Years later, that certainty became harder to maintain. One of my grandfathers had been imprisoned in the Stutthof concentration camp and was later forcibly conscripted into the Wehrmacht. My other grandfather was German and, after the war, changed his surname to a Polonised version.
In this part of Europe, moral questions do not stay abstract for long. They move quickly into private biographies, and private biographies are unstable things. They contain silence, contradiction, fear, shame, missing facts and facts discovered too late. Public language prefers clean categories. Family history usually refuses them.

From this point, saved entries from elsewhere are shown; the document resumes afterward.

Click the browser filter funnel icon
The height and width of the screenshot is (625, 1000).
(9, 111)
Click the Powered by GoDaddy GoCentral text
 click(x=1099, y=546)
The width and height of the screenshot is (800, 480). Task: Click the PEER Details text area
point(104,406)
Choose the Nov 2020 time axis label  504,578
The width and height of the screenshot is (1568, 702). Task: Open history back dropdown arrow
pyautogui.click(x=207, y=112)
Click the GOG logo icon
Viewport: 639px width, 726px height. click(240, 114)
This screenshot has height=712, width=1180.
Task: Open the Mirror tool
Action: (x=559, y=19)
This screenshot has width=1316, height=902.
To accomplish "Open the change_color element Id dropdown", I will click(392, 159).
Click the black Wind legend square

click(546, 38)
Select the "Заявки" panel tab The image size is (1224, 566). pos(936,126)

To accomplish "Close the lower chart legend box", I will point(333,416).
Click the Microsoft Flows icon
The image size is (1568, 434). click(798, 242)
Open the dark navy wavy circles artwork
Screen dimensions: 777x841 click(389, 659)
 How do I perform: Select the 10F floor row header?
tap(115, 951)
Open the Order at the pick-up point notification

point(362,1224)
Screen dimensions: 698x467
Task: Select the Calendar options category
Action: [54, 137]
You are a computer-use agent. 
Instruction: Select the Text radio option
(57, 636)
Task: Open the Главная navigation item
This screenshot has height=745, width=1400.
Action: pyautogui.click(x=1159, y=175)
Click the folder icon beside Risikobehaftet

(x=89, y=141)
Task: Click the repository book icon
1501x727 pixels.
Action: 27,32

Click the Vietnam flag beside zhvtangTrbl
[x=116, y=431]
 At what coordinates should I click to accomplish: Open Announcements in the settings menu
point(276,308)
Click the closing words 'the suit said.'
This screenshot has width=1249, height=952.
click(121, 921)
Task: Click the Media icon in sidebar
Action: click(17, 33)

As an adult, I spent years pressing the authorities of Gdańsk to mark the former site of the Jewish ghetto on Granary Island. Eventually the city installed a plaque there. I am glad it exists. But I later realised that many coach tours of elderly Germans stop in the nearby car park, and that one of the first things those visitors will see is that plaque. For a moment, I felt satisfaction. Something vindictive. Something like a small private reward. Then, almost immediately, I felt ashamed.
Keep us breathing fire!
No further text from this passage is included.